The Colorado Public Utilities Commission has approved a request from Public Service Co. of Colorado, which is a subsidiary of Xcel Energy (NYSE: XEL), for addition of 450 MW of wind to its system.
This capacity, from unnamed bidders, came out of the utility’s 2013 All Source Solicitation. The wind bids are premised on qualifying for the temporarily extended federal Production Tax Credit (PTC) program, which requires project construction to begin by the end of this year.
Public Service filed its initial PTC Wind Bid Evaluation Report on May 30, which provided a short list of bids. At that time, the company requested commission approval to commence contract negotiations with three PTC wind bids totaling about 550 MW, subject to final commission approval after the company evaluated these wind resources with other generation proposals as part of Phase II of this ongoing Electric Resource Plan (ERP) proceeding.
On June 21, the commission directed Public Service to commence contract negotiations with the most cost-effective PTC wind bid for 199 MW. The commission also allowed Public Service to move forward with developer(s) of appropriate back-up bid(s). It also indicated that any other PTC wind bids Public Service chose to pursue would be evaluated in accordance with the Phase I Decision and as presented in the 120-Day Report in Phase II.
In its 120-Day Report, Public Service proposed to enter into a power purchase agreement (PPA) with the most cost-effective bid as initially approved, and also with the second most cost-effective bid. Various commenters offered opinions on the Public Service plans.

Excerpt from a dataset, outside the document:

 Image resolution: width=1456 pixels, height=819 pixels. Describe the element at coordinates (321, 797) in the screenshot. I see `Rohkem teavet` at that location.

Natural gas producers recommended approval of only one of the bids, arguing that the other suffers from land use permitting challenges and that future gas prices will be both lower and more stable for the foreseeable future.
In combination with the other utility resources Public Service proposes to acquire under its preferred portfolio, the company will have excess capacity of about 92 MW during the Resource Acquisition Period ending Oct. 31, 2018, the commission noted in its Oct. 8 decision. These values indicate that capacity provided by the proposed 450 MW of PTC wind resources is not essential. However, the wind resources will reduce the company’s future capacity needs throughout the PPA terms. Public Service also projects that it does not require any additional wind energy to meet the Renewable Energy Standard.

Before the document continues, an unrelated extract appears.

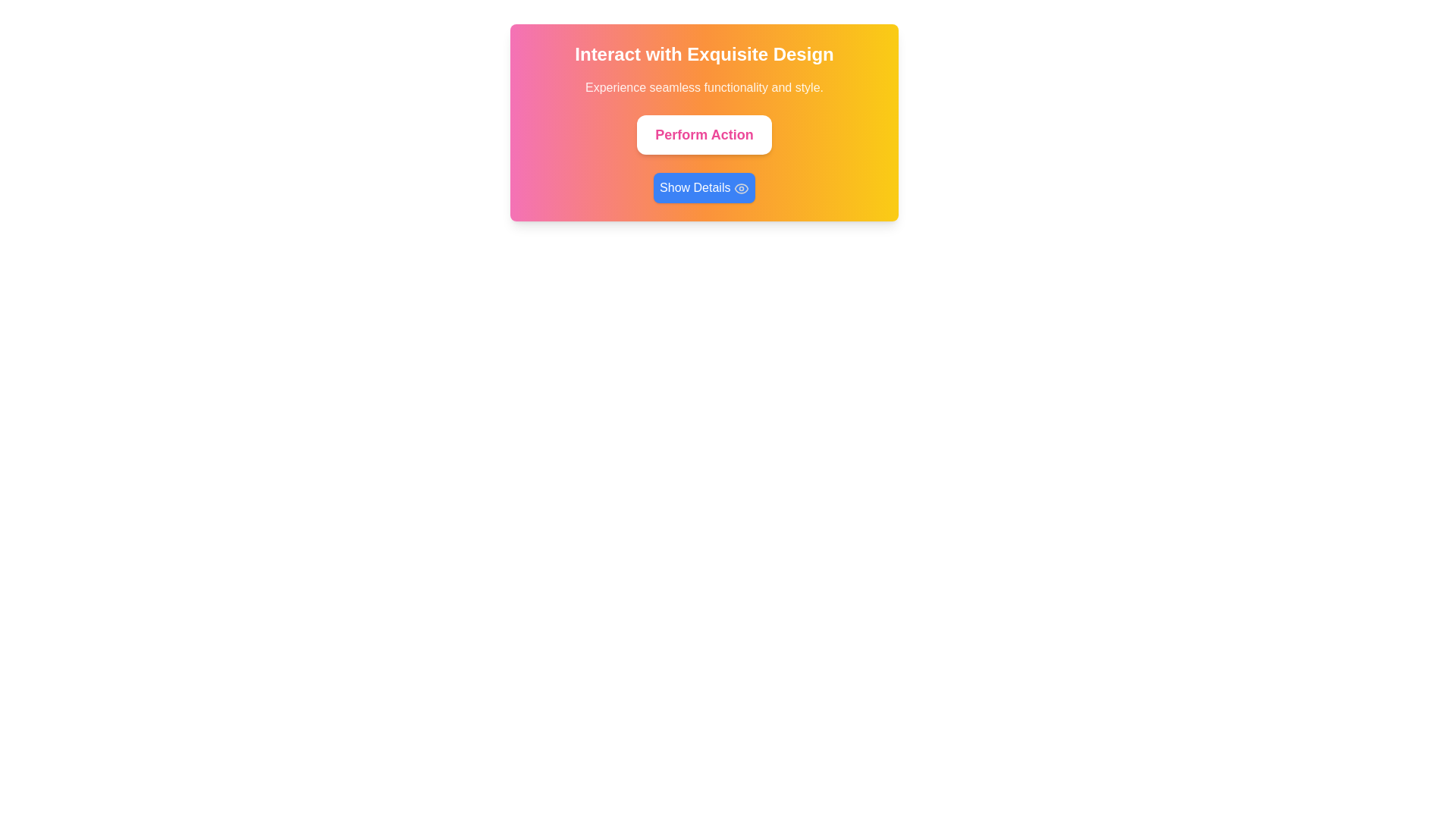 The height and width of the screenshot is (819, 1456). What do you see at coordinates (703, 133) in the screenshot?
I see `the 'Perform Action' button, which is a rectangular button with rounded edges, white background, and pink text, located in the upper half of the card` at bounding box center [703, 133].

“Therefore, our evaluation of Public Service’s request is primarily based on the projected net economic benefits of acquiring the PTC wind resources,” the commission wrote. “Specifically, the proposed wind bids are expected to result in $231 million of cost savings from the displacement of fuel and variable operating costs of other generation on Public Service’s system under the base bid evaluation assumptions we approved in Phase I of this ERP proceeding.”
Said the Oct. 8 order: “The request of Public Service Company of Colorado (Public Service or Company) for approval to acquire 450 MW of new wind generation resources in its Preferred Portfolio as set forth in its 2013 All Source Solicitation 120-Day Report (120-Day Report), filed on September 9, 2013, is granted, consistent with the discussion above.”
The commission said it will address all other resources to be included in Public Service’s final cost-effective resource plan by a separate decision under the procedures established in previous decisions issued in this proceeding.
Any executed contracts under the two approved wind bids must be consistent with the prices considered in the 120-Day Report, which are contingent on the projects qualifying for the federal tax credit. If these projects do not qualify for the PTC or if the price otherwise varies from representations made in the 120-Day Report, the resulting price revisions are not approved by the PUC decision.